Cook the pasta according to package directions in lightly salted water. Drain (rinsing is not necessary), return to pot and cover to keep warm.

Sprinkle chicken pieces with salt and pepper. Heat butter and 2 tablespoons olive oil in a large pan over medium high heat. Oil should be heated until it sizzles when a drop of water hits it so that chicken will brown properly.

When oil is heated, add chicken pieces to the pan in a single layer. Do not stir; cook2-3 minutes until completely browned on one side. Then turn the pieces over for another 2-3 minutes. Cook through completely, and then remove from pan with a slotted spoon, leaving oil and butter. Cover chicken and keep warm.

Keep the same pan on the burner, and turn down the heat to medium low. Add minced garlic and cook 2 minutes, stirring until lightly browned and fragrant.
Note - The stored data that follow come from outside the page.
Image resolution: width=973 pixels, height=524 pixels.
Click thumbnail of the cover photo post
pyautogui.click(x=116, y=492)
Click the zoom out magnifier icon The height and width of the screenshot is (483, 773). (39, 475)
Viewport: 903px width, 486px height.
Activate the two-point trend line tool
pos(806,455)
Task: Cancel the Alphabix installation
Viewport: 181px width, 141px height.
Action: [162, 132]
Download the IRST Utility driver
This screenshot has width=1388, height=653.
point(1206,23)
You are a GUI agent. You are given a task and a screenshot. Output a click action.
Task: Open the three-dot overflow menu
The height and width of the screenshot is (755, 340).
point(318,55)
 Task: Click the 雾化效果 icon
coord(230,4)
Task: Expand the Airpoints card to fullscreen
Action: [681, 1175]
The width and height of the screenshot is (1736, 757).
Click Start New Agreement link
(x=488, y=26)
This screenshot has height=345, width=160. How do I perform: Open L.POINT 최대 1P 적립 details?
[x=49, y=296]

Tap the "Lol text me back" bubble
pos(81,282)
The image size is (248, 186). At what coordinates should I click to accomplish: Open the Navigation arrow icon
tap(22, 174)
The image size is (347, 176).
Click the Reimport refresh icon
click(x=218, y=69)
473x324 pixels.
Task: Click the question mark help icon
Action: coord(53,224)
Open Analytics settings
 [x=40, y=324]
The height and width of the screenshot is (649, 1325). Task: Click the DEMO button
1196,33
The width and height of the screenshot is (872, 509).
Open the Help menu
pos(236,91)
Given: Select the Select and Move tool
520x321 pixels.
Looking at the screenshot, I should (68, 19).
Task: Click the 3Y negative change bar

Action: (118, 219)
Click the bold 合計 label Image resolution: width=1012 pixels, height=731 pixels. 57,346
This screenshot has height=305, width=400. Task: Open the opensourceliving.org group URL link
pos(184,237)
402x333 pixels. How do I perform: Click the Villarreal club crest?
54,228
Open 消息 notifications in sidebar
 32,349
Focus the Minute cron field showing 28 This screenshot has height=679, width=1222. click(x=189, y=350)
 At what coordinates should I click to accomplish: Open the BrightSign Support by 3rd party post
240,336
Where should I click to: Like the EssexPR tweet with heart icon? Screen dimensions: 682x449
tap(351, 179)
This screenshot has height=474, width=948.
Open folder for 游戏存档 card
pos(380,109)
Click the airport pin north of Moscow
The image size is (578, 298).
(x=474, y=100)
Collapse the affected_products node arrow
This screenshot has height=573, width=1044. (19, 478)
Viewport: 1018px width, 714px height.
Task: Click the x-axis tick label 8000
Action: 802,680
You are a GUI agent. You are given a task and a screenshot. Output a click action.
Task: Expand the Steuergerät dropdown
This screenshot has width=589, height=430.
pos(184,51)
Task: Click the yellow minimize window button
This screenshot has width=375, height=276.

Add white wine. Cook until the sauce is reduced to about 2-3 tablespoons and entire surface of liquid is bubbling.This will take about 5-7 minutes.

Return cooked chicken to pan. Add tomatoes, spinach, and 4 ounces grated cheese then stir to warm everything and coat with sauce.Turn off heat, add pasta and stir.

Serve immediately, with a drizzle of olive oil, a sprinkle of extra cheese, and salt and pepper to taste.